What a difference a year can make.
Seed company representatives say they are seeing good seed-corn quality and supply coming in from the field this harvest. For nearly all of the companies, that’s a huge change from last year, and for many, the last two years in a row.
Companies providing an initial corn-harvest status, including AgReliant Genetics, Burrus Hybrids, Dow AgroSciences, DuPont Pioneer and Monsanto, report their total yield projections for 2013 are at or slightly above target.
"Fall can either be the worst of times or best of times, and this one looks good; the combines and trucks are full," says Craig Newman, AgReliant Genetics president and chief executive officer.
Newman says he estimates the company is seeing overall yields results of about 10% above target. "It just depends on the hybrid and the geography; in some areas we have hybrids that are 30% above target and others that are 20% below," he notes.
Other companies report similar small peaks and valleys in their seed production, depending on where the seed was grown. Tom Burrus, president of Burrus Hybrids, says the hybrids he’s evaluated to date are of excellent quality and in sufficient quantity. "We do have some allocated new products that are coming to the market, because there weren’t adequate supplies of foundation seed to plant, but in most cases supply is very good," says Burrus, who adds that the company is about 10% above plan.
Cost-wise, company representatives say farmers can expect to see a price increase for 2014 seed corn of between 2% and 5%, depending on their final hybrid mix.
Seed quality and quantity are in good shape because of the weather conditions at pollination this summer, according to Dan Case, DuPont Pioneer supply planning manager, production operations.
"We saw abnormally cool temperatures during flowering, and that tends to bode well for yield," he says.

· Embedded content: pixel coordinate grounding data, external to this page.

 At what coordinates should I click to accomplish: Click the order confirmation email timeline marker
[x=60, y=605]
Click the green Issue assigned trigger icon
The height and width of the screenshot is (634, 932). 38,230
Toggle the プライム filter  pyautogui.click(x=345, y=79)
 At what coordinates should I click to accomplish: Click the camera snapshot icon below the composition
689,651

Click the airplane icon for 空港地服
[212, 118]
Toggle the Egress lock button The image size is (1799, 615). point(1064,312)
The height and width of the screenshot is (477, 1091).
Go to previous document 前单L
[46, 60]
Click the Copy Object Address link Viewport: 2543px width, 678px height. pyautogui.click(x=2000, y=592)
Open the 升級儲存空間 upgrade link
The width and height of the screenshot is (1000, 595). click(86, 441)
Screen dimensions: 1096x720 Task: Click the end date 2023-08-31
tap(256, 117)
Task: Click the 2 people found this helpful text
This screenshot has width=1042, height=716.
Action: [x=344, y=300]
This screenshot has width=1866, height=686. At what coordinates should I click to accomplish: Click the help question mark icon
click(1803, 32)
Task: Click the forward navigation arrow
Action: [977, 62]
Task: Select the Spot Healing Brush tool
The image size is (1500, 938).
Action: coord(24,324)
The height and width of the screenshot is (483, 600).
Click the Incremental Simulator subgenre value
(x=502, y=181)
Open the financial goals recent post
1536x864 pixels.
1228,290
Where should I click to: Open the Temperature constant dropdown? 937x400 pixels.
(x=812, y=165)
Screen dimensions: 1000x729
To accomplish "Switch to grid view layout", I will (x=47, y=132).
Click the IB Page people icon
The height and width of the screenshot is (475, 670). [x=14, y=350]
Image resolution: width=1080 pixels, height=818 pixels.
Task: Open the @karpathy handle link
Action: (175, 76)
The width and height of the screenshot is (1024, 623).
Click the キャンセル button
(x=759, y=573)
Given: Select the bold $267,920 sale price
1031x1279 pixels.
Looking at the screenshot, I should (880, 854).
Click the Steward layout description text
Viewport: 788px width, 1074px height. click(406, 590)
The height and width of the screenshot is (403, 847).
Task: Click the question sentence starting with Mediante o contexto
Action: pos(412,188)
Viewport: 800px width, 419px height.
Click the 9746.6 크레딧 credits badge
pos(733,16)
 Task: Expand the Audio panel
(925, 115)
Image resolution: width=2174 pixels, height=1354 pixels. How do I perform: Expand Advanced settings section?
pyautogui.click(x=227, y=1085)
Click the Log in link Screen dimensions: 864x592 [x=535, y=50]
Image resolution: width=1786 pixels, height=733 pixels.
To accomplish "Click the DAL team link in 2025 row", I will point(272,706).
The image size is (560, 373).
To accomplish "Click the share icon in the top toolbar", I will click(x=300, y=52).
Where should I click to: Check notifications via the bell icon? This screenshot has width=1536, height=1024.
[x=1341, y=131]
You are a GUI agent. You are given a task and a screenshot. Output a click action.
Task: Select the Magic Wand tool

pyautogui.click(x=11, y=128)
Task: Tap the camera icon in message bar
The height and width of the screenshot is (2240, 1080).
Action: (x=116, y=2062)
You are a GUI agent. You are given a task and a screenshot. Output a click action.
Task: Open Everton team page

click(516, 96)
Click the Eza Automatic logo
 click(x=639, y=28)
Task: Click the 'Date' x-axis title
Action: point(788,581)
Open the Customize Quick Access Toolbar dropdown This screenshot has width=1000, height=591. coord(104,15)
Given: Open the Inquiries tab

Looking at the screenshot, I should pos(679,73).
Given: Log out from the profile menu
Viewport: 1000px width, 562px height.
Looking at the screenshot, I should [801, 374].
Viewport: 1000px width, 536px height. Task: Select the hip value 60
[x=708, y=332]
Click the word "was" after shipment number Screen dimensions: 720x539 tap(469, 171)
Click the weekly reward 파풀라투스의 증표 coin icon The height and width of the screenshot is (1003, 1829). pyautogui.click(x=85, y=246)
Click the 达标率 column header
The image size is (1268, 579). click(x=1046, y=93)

In reviewing the 2013 growing season across the U.S., Case says the spring started wet and planting was delayed in many areas, much like it was for the commercial corn crop. Those conditions slowed corn growth and development early on, yet the cool temperatures aligned well with pollination timing. Then, as temperatures spiked in August and early September, growth and maturity of the crop accelerated. Because the bulk of seed-corn acres is under irrigation, the dry conditions late-season did little to impede seed crop quality, Case adds.
"Unlike last year, we have no concerns about shortages or limited key hybrids; I’m feeling really good about where our inventory sits," Case says.
Company spokesmen say they do anticipate the warm, dry temperatures that occurred late-season will contribute to somewhat smaller and lighter seed for 2014. That’s probably welcome news for those growers who had more large round seed to deal with than usual at planting this season, says Matthew Brandt, corn product manager for Monsanto brands DeKalb and Channel. Brandt notes, "Seed size looks good and we’ll have a much better supply of the high-demand seed sizes this year."
Strong yields also mean the seed industry will not rely as much on winter seed production, as was the case in 2012.
"Last year, the industry had a reactionary plan because of the summer drought, but this year we’re in a position to enhance supply of the highest-demand products for our customers," Brandt notes.
Chris Garvey, Dow AgroSciences general manager for Mycogen Seeds says the company is in position to offer farmers a wide product range going into 2014, both its new and mature technology. "That gives farmers a number of good options to choose from and the ability to reach the price point they want for their farm," he says.
While supply looks good, Newman encourages farmers to be proactive. "Due to the late planting this spring, farmers are a month behind in their thinking because this year’s crop is late," he says. "While there wasn’t a drought this year, to get what you want you need to place your order with suppliers."